Summary via publisher (Wiley)
Despite the accepted fact that a substantial part of the risk and return of any portfolio comes from asset allocation, we find today that the majority of investment professionals worldwide are focused on security selection. Multi-Asset Investing: A Practitioner’s Framework questions this basic structure of the investment process and investment industry. Having worked together for fifteen years, the authors’ present implementable solutions which have helped them successfully manage large asset pools.
● The Seventh Sense: Power, Fortune, and Survival in the Age of Networks
By Joshua Cooper Ramo
Review via Foreign Affairs
Some thinkers see history as constant or cyclical; others see it as evolutionary or directional. Ramo is in the latter camp, and his bold new book is an attempt to sketch the contours of the new “age of networks” he sees aborning. A few centuries ago, in his telling, the Enlightenment and the scientific revolution gave birth to the modern world, with its capitalism, democracy, global trade, and industrial power. Today, the spread of networks and constant, ever-faster connections is creating a new kind of order with new sources of strength. Power is both more concentrated and more distributed than ever before, traditional assets become irrelevant almost overnight, and all that is solid melts into air—or, rather, into pulses of information.

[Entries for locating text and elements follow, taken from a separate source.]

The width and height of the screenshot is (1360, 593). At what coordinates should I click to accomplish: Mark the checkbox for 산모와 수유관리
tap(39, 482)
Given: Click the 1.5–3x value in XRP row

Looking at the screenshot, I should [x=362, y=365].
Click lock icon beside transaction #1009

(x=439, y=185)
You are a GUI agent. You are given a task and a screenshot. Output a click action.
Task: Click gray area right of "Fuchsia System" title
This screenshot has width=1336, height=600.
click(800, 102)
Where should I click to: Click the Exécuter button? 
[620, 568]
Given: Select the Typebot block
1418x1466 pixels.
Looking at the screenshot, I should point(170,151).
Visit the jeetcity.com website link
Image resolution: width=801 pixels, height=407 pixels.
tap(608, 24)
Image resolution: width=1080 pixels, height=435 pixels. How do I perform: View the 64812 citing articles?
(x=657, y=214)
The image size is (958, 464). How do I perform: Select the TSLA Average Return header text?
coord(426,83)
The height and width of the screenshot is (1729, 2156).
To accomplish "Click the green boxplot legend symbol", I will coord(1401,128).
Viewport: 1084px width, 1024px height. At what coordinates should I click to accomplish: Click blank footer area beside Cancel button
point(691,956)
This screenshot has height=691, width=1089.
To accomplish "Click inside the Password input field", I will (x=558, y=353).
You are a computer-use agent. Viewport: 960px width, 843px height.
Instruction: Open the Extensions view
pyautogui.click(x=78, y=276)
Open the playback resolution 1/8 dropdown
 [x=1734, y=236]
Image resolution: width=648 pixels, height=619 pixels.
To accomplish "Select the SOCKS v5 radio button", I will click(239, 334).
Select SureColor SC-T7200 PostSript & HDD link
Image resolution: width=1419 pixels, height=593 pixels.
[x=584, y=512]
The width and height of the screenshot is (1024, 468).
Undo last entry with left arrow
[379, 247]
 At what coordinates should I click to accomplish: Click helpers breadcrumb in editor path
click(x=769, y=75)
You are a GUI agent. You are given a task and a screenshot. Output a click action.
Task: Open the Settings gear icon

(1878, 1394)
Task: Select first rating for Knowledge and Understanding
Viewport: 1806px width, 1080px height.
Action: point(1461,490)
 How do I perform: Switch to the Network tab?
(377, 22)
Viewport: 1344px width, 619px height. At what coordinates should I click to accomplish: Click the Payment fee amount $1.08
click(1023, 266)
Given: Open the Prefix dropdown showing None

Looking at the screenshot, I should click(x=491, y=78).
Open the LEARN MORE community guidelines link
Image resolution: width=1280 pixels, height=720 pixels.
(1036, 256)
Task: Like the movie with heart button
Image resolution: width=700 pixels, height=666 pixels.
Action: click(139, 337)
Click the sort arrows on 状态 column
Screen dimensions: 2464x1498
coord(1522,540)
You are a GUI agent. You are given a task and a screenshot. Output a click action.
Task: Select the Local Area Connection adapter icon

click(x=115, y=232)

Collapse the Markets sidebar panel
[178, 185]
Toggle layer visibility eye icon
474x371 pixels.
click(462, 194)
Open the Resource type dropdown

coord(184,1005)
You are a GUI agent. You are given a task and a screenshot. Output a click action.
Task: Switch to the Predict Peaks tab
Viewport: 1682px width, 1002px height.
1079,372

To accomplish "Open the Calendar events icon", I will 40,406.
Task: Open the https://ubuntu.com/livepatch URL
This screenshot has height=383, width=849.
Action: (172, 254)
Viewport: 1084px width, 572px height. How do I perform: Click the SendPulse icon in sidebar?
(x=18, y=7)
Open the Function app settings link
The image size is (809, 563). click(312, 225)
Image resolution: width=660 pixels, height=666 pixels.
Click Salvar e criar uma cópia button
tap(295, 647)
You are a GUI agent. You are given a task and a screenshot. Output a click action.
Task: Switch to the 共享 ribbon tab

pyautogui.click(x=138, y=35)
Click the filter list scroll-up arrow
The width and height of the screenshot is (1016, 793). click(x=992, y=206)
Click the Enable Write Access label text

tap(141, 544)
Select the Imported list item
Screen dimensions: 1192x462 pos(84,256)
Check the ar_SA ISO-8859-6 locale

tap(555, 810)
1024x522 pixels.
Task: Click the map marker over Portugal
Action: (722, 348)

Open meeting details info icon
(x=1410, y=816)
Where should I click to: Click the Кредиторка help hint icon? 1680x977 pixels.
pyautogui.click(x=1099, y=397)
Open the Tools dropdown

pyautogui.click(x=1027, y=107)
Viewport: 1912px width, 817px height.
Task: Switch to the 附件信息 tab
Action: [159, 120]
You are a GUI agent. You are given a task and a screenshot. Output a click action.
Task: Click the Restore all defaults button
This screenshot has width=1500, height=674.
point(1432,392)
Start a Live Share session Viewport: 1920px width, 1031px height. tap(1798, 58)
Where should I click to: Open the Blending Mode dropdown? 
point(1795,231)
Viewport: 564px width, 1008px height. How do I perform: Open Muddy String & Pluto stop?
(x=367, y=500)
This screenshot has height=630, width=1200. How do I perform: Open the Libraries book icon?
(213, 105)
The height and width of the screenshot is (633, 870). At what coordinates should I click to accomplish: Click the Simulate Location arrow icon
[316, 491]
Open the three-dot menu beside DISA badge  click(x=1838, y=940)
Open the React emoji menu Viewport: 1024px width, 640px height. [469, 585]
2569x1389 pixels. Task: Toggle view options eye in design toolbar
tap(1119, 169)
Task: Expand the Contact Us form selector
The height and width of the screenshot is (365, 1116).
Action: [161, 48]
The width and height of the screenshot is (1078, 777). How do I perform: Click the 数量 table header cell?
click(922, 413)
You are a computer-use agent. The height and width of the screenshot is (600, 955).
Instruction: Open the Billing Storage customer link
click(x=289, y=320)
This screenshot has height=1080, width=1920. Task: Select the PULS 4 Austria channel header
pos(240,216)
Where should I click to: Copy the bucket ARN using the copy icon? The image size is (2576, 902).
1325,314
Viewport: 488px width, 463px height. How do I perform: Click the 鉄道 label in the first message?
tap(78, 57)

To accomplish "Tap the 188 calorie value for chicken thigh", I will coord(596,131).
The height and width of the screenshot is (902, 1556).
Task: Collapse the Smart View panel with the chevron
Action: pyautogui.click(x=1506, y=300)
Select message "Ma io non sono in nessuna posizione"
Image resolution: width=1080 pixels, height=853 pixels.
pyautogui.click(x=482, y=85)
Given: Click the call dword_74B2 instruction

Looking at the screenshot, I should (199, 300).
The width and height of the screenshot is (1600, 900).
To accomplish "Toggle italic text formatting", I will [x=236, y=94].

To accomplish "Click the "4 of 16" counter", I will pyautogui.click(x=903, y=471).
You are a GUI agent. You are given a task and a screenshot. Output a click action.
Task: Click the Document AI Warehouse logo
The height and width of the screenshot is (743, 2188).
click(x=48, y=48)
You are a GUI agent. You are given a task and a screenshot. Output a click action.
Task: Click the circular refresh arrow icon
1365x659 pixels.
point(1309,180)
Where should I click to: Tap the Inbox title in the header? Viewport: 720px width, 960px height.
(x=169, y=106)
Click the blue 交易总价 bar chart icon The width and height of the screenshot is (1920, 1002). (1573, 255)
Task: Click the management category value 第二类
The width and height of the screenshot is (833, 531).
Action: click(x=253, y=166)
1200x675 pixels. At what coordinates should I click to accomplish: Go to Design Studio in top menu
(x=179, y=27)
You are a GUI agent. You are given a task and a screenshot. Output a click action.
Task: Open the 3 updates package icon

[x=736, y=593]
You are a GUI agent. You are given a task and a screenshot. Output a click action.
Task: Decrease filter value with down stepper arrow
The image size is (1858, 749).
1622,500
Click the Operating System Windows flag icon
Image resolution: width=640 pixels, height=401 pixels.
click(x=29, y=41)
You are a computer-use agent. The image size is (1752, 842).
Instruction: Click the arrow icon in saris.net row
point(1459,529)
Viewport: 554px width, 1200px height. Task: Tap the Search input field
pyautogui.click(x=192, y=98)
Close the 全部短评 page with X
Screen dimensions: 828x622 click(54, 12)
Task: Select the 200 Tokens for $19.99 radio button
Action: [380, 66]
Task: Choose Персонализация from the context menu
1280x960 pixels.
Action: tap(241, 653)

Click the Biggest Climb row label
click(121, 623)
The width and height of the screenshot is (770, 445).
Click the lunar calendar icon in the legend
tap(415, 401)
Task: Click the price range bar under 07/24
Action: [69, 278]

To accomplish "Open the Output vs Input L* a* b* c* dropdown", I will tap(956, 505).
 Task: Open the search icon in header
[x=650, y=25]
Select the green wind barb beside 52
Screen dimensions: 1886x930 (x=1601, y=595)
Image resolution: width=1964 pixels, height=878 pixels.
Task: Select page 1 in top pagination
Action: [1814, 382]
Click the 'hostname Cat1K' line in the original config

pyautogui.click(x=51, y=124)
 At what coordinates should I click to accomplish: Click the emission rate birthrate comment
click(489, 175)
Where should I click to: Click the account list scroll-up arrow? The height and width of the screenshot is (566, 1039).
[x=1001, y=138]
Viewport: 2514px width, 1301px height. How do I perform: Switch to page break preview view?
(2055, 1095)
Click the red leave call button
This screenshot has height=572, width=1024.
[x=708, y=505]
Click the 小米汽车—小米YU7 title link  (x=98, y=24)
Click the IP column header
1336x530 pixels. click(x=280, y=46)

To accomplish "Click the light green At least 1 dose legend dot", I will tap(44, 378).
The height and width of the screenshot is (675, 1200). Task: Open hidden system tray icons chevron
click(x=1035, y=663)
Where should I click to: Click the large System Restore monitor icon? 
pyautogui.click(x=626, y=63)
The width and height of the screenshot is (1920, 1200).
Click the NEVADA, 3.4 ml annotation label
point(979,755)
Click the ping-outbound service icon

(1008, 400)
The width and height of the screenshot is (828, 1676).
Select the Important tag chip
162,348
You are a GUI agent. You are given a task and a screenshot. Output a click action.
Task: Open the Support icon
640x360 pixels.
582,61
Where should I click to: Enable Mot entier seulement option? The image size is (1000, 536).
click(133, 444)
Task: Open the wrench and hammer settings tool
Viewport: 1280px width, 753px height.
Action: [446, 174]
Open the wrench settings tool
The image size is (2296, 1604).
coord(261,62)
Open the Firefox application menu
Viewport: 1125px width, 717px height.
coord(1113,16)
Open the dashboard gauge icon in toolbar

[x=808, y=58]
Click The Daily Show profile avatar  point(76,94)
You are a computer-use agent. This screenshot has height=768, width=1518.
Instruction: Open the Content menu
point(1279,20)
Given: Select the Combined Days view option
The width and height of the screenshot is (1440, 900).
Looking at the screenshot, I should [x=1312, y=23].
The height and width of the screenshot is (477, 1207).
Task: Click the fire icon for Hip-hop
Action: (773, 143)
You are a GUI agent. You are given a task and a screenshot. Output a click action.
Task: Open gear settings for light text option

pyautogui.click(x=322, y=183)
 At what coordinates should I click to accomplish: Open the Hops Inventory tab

● The Essential Advisor: Building Value in the Investor-Advisor Relationship
By Bill Crager, et al.
Summary via publisher (Wiley)
The Essential Advisor presents an insightful handbook for advisors looking to navigate the changing face of financial services. The industry is evolving, consumers are evolving, and many advisors are being left behind as old methods become less and less relevant. This book shows you how to turn this shift into a positive, by positioning your firm to maximize these new opportunities, and deliver the results and experience increasingly expected of financial advisors.
● The Disruption Dilemma
By Joshua Gans
Review via The Enlightened Economist
Joshua Gans’s new book The Disruption Dilemma is aimed at business readers. It takes the famous Clayton Christensen analysis The Innovator’s Dilemma – a change in the competitive landscape that even a well-managed business might not survive – and sets out the possible strategies the defensive firm might successfully deploy. In doing so, Gans argues that the original disruption story is too simplified, and there are different kinds of challenge, some more threatening to incumbent survival than others.